(DOCUMENT PASSAGE Opens)

List
#BroaderBookshelf 2021: Central America
- Megan M.
- Friday, January 22, 2021
Collection
Fulfill the "Read a book written by a Central or South American author" prompt with these titles set in Central America.
This list is part of the #BroaderBookshelf 2021 reading challenge. Find more lists here.

Manuelito
A Graphic Novel
Published in 2019
"The powerful story of a child refugee seeking asylum in America Thirteen-year-old Manuelito is a gentle boy who lives with his family in a tiny village in the Guatemalan countryside. But life is far from idyllic: PACs--armed civil patrol--are a constant presence in the streets, and terrifying memories of the country's war linger in the villagers' collective conscience. Things deteriorate further when government-backed drug gangs arrive and take control of the village. Fearing their son will be forced to join a gang, Manuelito's parents make the desperate decision to send him to live with his aunt in America. With just a bus ticket and a small amount of cash in hand, Manuelito begins his hazardous journey to Mexico, then the U.S., in search of asylum. But in the end, dangers such as the crooked "coyote"--Or human smuggler--his parents have entrusted their son's life to may be nothing compared to the risks Manuelito faces when he finally reaches America. Manuelito's titular character is just one of the staggering one hundred thousand children from the Northern Triangle of Central America--Guatemala, El Salvador, and Honduras--who have made this perilous journey to escape their war-torn countries. Many are now detained in Mexico, separated from their parents and without access to lawyers, facing the unthinkable prospect of being sent back to the homes and danger they risked so much to escape. Drawing on years of experience working with child refugees like Manuelito, Elisa Amado's powerful story, illustrated with striking poignancy by Abraham Urias, brings to light the dire circumstances of so many children, so close to home."-- Provided by publisher.

(DOCUMENT PASSAGE Closes)
(RECORD SET Opens)

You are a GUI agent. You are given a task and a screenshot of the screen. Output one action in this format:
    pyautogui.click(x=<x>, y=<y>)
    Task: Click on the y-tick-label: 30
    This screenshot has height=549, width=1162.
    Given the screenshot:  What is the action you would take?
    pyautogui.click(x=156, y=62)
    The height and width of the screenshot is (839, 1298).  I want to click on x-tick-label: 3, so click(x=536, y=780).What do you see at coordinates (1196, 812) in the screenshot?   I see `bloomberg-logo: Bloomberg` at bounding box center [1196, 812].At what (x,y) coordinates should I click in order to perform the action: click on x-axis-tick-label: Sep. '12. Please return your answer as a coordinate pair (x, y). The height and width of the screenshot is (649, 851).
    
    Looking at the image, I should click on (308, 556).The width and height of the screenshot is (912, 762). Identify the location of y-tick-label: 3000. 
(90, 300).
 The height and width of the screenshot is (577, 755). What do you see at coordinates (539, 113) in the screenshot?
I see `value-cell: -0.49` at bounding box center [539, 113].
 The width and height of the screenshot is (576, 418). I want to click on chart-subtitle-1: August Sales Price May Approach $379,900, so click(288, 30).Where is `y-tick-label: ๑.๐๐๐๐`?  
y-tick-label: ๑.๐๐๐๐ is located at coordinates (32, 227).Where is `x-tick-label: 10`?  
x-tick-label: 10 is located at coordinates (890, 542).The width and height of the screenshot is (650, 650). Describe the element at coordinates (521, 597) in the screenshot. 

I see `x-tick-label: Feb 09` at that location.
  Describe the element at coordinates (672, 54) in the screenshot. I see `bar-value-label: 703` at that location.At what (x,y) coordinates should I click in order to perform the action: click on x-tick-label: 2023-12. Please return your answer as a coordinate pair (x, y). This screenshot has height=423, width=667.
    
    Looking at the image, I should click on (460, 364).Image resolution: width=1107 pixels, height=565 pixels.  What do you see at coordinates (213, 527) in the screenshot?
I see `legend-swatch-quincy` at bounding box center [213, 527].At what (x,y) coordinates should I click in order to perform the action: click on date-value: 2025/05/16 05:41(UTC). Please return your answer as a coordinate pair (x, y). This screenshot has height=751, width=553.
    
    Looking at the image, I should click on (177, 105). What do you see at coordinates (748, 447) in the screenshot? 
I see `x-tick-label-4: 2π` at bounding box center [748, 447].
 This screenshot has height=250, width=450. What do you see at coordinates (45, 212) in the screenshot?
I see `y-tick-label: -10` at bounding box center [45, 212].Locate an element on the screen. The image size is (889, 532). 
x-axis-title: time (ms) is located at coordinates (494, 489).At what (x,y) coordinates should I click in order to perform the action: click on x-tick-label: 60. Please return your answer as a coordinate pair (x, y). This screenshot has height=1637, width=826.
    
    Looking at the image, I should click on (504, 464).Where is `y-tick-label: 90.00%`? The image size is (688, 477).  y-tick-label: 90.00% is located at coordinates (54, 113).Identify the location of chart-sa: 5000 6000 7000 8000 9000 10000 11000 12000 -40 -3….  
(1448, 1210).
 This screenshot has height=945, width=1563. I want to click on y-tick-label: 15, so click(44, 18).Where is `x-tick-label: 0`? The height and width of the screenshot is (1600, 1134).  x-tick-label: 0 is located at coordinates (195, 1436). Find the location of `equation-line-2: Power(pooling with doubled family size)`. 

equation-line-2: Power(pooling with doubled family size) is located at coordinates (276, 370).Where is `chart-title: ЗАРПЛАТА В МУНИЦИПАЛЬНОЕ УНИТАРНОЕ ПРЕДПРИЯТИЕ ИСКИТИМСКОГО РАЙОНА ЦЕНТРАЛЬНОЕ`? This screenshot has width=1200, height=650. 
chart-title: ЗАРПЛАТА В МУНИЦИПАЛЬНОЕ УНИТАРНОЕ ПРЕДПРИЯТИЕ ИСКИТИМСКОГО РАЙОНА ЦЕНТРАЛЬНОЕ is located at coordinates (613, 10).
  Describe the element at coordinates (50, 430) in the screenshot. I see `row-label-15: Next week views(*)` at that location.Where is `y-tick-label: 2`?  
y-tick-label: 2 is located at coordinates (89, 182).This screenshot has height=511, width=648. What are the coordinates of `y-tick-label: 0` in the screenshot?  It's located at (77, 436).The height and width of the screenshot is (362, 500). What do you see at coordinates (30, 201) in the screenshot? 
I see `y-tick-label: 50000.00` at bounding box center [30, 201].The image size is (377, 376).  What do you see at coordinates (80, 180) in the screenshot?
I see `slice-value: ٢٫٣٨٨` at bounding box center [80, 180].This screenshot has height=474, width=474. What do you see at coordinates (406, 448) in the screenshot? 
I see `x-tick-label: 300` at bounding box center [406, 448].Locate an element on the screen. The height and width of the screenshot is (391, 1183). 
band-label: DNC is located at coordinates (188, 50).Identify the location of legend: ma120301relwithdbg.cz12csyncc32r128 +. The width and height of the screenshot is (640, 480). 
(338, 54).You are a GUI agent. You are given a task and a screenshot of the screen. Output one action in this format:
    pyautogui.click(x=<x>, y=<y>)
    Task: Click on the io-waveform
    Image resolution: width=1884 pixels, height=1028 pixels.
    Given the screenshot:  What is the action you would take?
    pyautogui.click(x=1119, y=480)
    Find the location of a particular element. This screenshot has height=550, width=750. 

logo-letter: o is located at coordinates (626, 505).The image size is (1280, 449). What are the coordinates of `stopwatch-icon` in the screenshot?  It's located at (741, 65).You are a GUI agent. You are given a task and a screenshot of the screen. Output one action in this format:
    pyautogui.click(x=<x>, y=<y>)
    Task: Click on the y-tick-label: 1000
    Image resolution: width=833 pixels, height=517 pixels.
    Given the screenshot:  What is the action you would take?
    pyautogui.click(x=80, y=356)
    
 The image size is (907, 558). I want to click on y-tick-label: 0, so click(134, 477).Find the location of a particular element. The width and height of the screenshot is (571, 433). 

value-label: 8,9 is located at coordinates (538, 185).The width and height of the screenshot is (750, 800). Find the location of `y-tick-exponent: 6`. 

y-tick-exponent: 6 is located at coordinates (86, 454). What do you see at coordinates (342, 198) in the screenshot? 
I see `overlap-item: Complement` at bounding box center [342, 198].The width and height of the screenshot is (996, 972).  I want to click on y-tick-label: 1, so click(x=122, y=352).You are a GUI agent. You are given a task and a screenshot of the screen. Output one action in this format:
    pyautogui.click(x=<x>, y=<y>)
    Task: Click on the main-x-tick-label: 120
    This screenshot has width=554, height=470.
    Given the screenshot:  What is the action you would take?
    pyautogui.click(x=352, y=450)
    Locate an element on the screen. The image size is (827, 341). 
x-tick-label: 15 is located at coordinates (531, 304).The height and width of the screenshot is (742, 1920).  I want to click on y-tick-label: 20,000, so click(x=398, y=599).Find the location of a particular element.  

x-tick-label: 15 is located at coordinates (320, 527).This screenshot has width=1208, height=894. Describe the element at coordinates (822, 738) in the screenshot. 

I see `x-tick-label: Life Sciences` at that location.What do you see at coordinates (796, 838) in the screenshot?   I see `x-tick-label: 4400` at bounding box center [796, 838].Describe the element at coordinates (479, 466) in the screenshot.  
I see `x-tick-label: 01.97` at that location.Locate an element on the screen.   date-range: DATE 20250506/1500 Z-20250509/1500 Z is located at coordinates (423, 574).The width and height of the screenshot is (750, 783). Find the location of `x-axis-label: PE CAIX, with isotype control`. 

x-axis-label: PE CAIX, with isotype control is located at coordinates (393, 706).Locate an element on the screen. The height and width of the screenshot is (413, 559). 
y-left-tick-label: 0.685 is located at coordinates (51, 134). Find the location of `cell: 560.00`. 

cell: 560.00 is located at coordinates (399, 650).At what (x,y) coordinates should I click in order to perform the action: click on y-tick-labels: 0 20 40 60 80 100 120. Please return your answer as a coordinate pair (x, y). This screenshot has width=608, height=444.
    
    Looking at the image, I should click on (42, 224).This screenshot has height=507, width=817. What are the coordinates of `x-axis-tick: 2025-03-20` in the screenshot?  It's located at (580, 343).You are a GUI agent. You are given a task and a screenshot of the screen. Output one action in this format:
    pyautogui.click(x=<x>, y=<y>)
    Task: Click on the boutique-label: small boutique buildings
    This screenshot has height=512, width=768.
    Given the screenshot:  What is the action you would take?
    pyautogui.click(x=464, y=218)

(RECORD SET Closes)

◆ **WHAT YOU NEED TO DO**
A – Answer these questions using the book list:
(i) On what date was the list posted?
(ii) How old is Manuelito?
(iii) Which three countries make up the Northern Triangle of Central America?
B – Print the part of the book list starting at "- Friday, January" and ending at "in Central America.".

◆ **TASK-BY-TASK OUTPUTS**
A –
(i) Friday, January 22, 2021
(ii) Thirteen
(iii) Guatemala, El Salvador, and Honduras

B –
- Friday, January 22, 2021
Collection
Fulfill the "Read a book written by a Central or South American author" prompt with these titles set in Central America.